◆ WHAT YOU WILL DO
(1) In the Clippers article, what was Kawhi Leonard's shooting from the floor in the second half of Game 7?
(2) Translate this sentence from the Clippers article into Spanish: "After the loss to Denver, he’s up to three blown leads that are supposed to be insurmountable."
(3) Continue the article on the Clippers' playoff collapse from where it stops.

◆ SOURCE TEXT
-------------------------
Clippers fail to take advantage of the moment

It’s Thursday. Who are we blaming for the Clipper collapse today.

It’s been Paul George. Fifteen minutes later, it’s Doc Rivers. I even had one person blame Lou Williams wings escapade for the choking away a 3-1. It’s been everyone except Kawhi Leonard who was 1-11 from the floor in the second half of Game 7. Could you imagine if that was LeBron James? There would be a Skip Bayless marathon on television, social media, and radio. Instead Leonard has largely been given a pass. So has Jerry West. The Clippers ‘advisor’ had to have had a hand in Steve Ballmer agreeing to trade away a generation of first round picks for Paul George. Yes… that Paul George.

Where do the Clippers go from here? That’s a really good question. Outside of a handful of media, there’s no indication that Doc Rivers will lose his job. Not to say, he should but Rivers is the only coach to lose 3-1 series leads multiple time. After the loss to Denver, he’s up to three blown leads that are supposed to be insurmountable.
-------------------------
◆ GIVEN ENTRIES
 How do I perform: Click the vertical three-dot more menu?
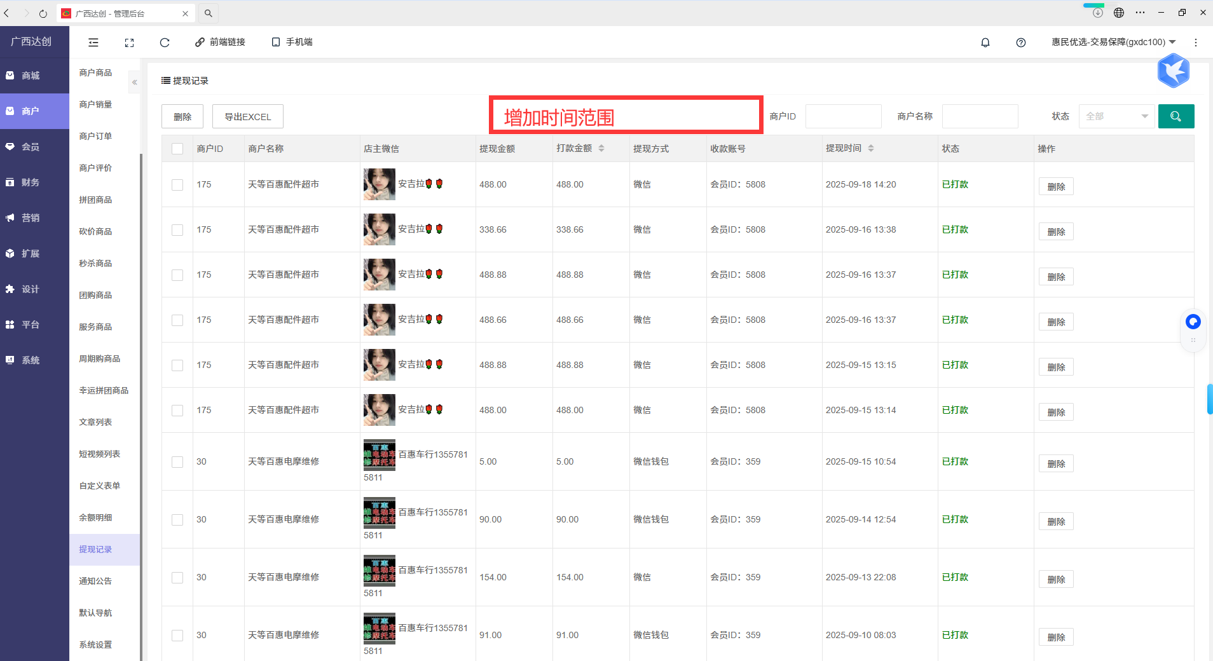tap(1195, 43)
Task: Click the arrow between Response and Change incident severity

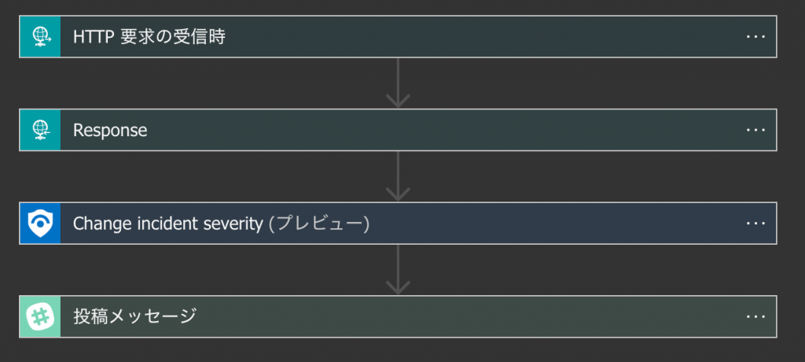Action: (x=398, y=176)
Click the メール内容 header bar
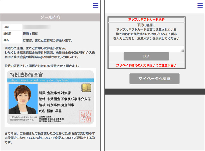The image size is (205, 151). click(50, 17)
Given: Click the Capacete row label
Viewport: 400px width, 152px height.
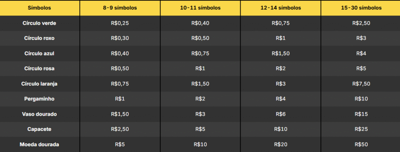Looking at the screenshot, I should point(39,129).
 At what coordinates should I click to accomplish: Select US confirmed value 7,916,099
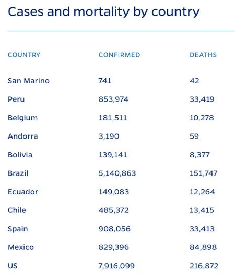click(116, 266)
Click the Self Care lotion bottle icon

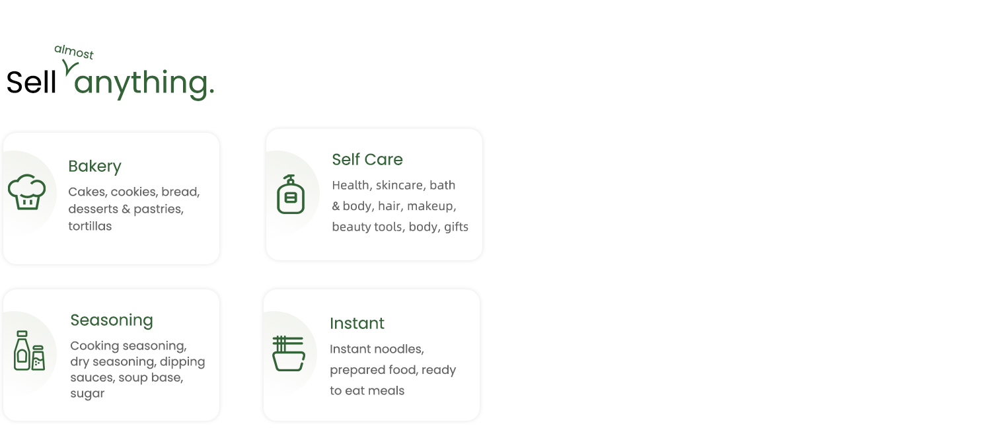point(291,194)
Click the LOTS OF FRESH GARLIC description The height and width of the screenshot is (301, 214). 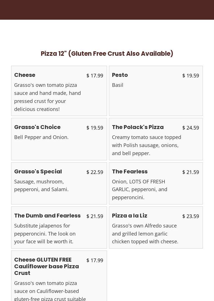tap(140, 189)
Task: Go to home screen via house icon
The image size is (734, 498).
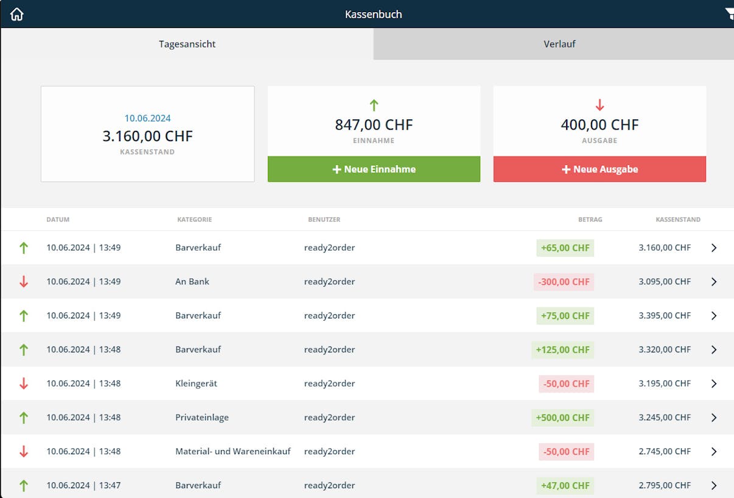Action: (x=17, y=15)
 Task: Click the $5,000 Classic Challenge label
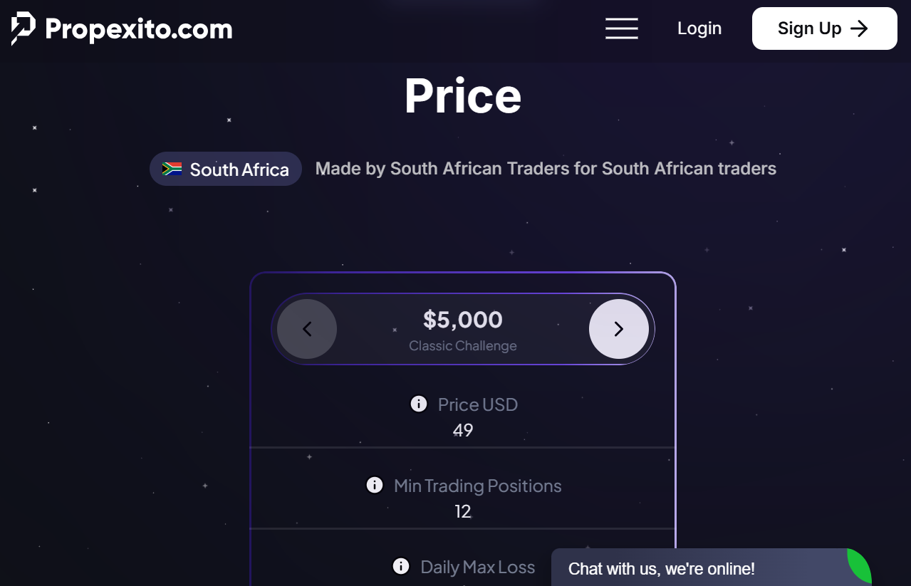[x=463, y=330]
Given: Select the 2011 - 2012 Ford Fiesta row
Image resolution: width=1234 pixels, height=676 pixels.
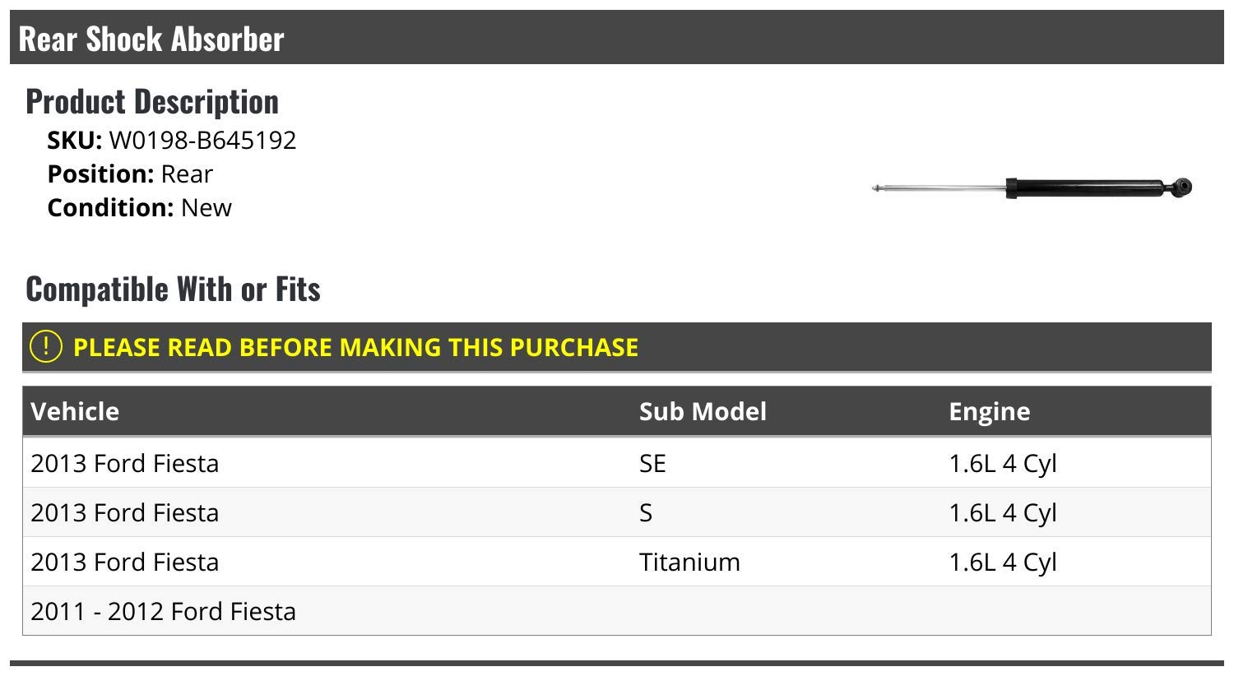Looking at the screenshot, I should 617,611.
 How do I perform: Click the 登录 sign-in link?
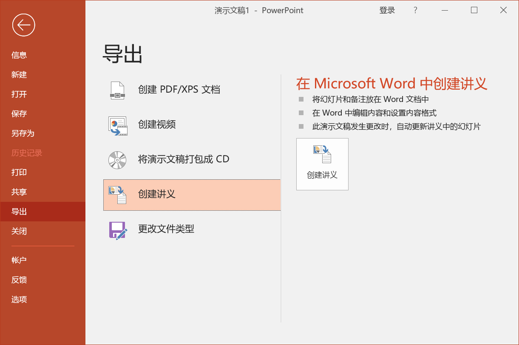pyautogui.click(x=387, y=11)
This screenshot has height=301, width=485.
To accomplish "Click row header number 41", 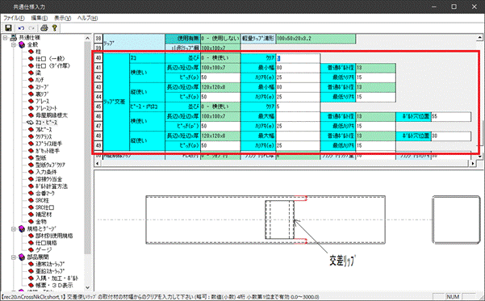I will click(98, 68).
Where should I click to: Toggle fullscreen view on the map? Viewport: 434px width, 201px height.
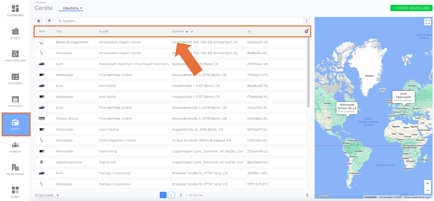427,22
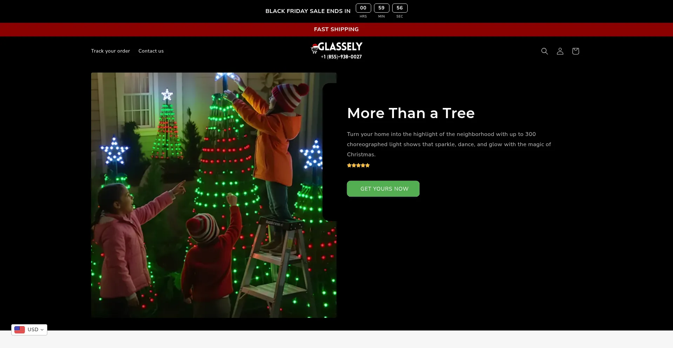The height and width of the screenshot is (348, 673).
Task: Click the Black Friday sale ends text
Action: point(308,11)
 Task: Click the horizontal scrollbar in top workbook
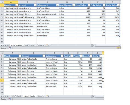108,45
-------------------------
◆ PER-TASK ANSWERS
(1) He went 1-11 from the floor.

(2) Tras la derrota ante Denver, ya suma tres ventajas desperdiciadas que se suponía que eran insuperables.

(3)
The Brooklyn Nets better take a look at what happened to the Clippers. Yes, Steve Nash has a great relationship with Kevin Durant but as the Clippers found out, integrating two superstars in a locker room full of sum-of-parts grinders isn’t a seamless transition. Long before Covid-19 shut the season down, The Athletic’s Jovan Buha and Sam Amick wrote about the issues in the Clipper locker room. If the Clippers struggled bringing in those guys into a locker room with vets, how much will the Nets struggle with having Durant AND Kyrie Irving?

The one major difference between the Clippers and Nets is the fact that Leonard and George have outs that could essentially make this rental situation. It’s hard to imagine if Leonard or both Leonard and George leave after the next season, that Doc Rivers will be back. That means Ballmer goes into a spanking new arena in a rebuild situation. Ouch. Unlike the Golden State Warriors, the Clippers can’t lean back on a handful of rings over the last few years.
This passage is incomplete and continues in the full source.